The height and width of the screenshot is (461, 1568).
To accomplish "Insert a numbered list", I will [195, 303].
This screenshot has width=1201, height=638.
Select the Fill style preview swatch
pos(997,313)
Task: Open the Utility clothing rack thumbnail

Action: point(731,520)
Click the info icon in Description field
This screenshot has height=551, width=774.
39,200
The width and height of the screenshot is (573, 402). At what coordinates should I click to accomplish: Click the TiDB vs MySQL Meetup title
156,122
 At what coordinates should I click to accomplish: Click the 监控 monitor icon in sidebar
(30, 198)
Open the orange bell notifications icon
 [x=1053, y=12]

######

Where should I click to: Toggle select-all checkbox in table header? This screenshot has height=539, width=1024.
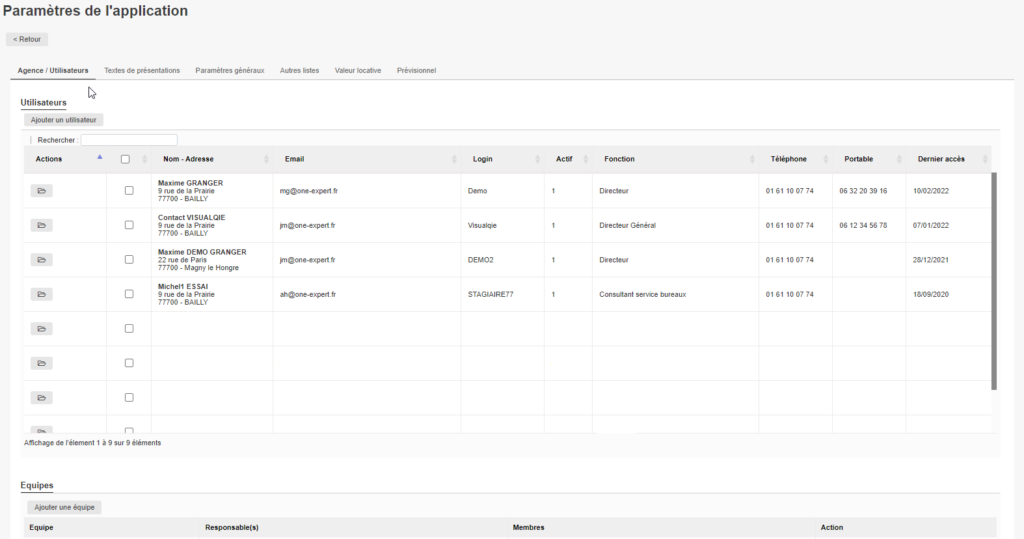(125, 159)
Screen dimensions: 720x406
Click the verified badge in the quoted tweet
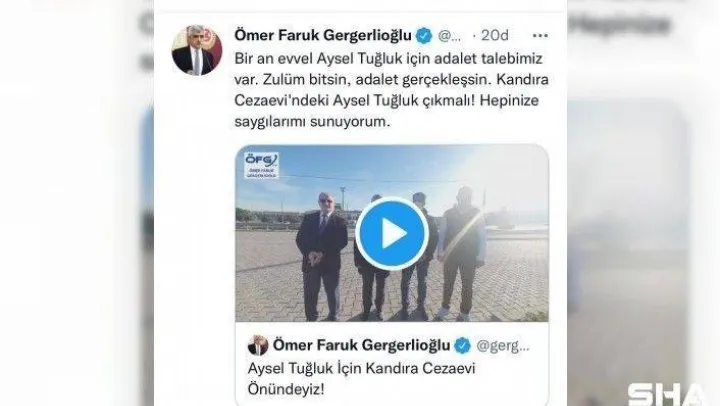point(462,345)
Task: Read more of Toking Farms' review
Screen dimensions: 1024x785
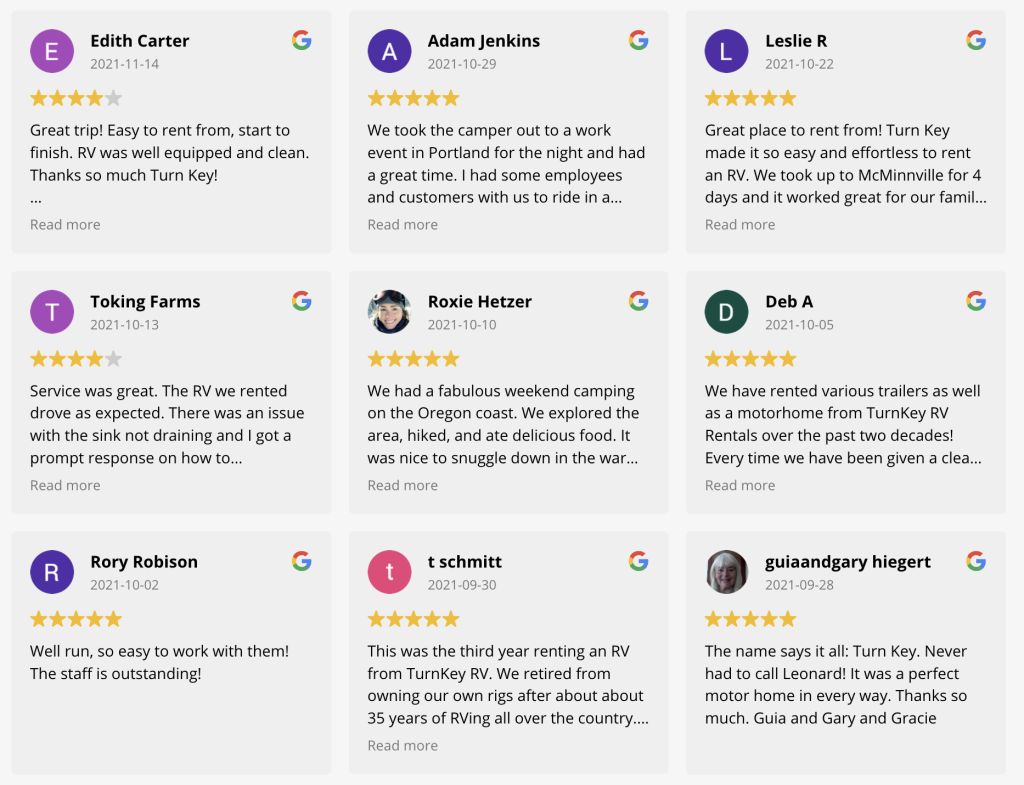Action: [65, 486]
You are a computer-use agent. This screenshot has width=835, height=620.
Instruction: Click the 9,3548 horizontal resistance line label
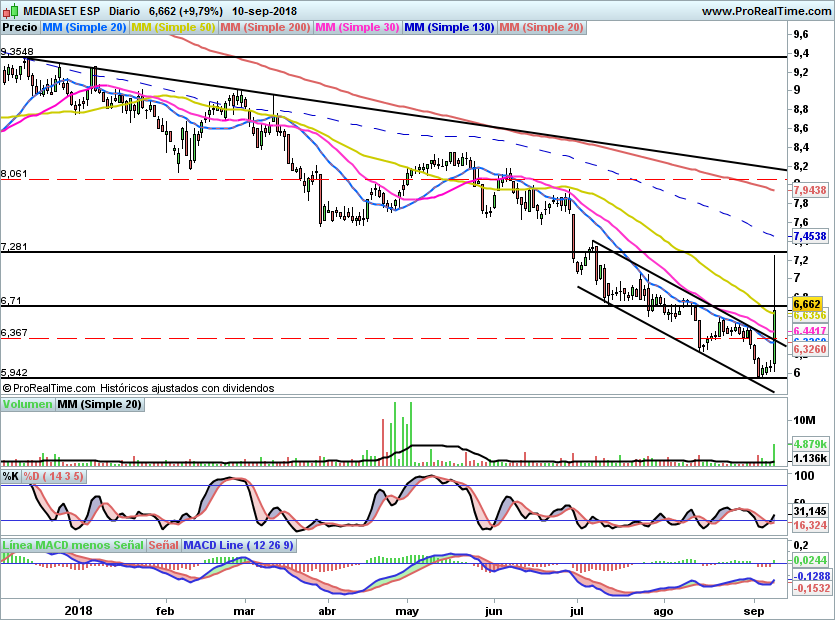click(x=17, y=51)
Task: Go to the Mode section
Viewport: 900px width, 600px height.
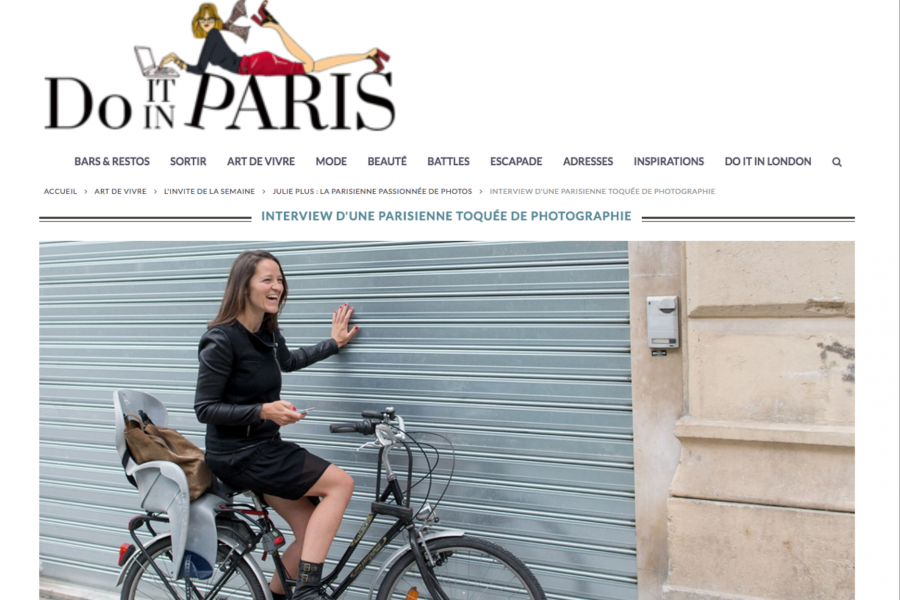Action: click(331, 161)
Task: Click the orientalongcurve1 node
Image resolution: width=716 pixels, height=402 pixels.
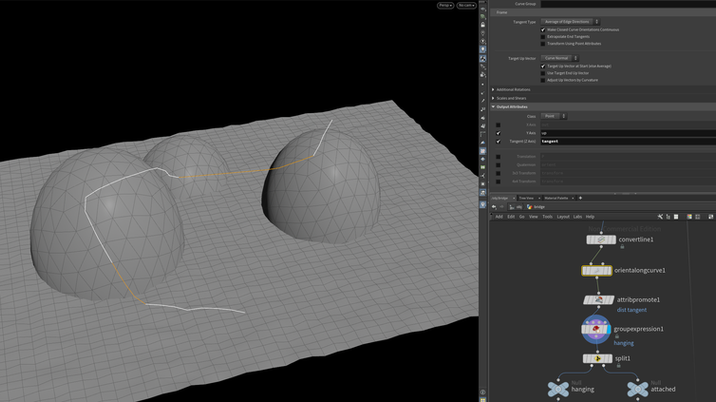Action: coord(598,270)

######

— ASSIGNMENT —
Exact copy, no pictures. Write out the lines in the entries above, starting with the line with "You are a computer-use" and going on through the line with "Task: Click the orientalongcurve1 node", keeping both.

— TASK OUTPUT —
You are a computer-use agent. This screenshot has width=835, height=620.
Instruction: Click the 9,3548 horizontal resistance line label
click(x=17, y=51)
Task: Go to the Mode section
Viewport: 900px width, 600px height.
Action: click(331, 161)
Task: Click the orientalongcurve1 node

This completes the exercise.